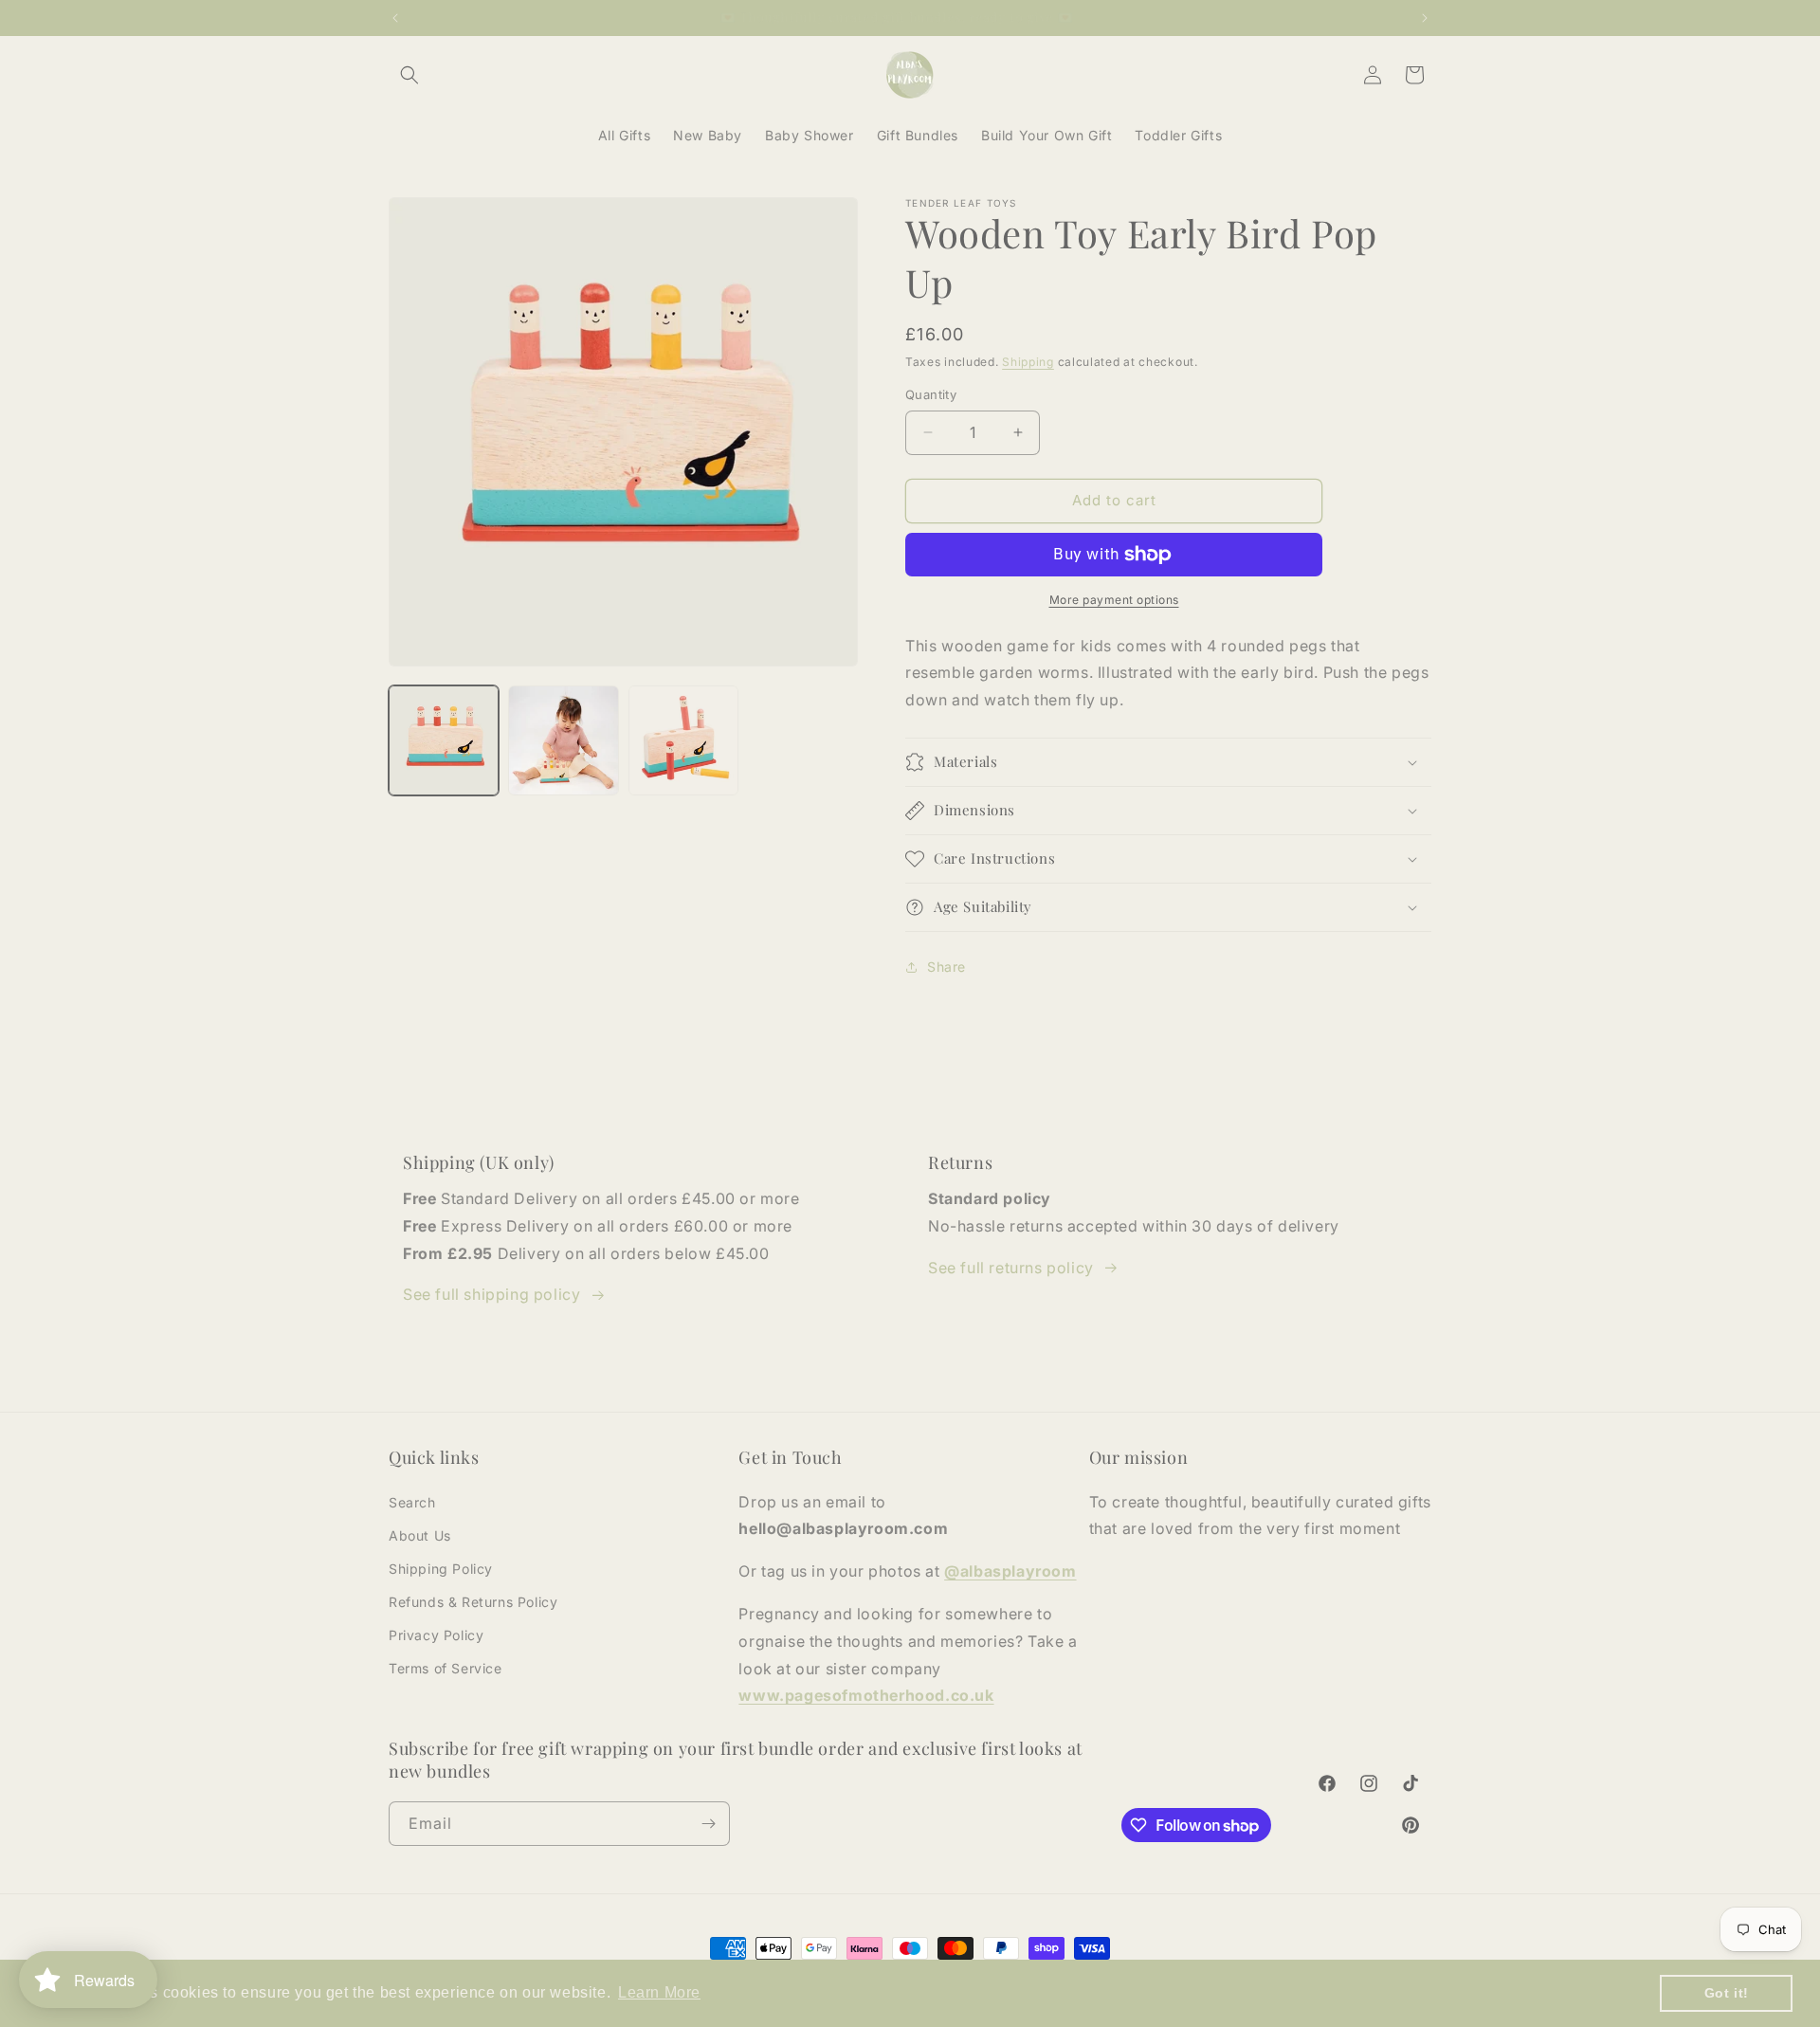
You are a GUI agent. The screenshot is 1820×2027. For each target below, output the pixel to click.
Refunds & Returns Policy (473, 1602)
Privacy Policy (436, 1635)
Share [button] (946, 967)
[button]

→ **Task**
Word for word, restate the records above and drop the pictures.

→ **Reply**
You are a GUI agent. The screenshot is 1820×2027. For each target below, output the pixel to click.
Refunds & Returns Policy (473, 1602)
Privacy Policy (436, 1635)
Share [button] (946, 967)
[button]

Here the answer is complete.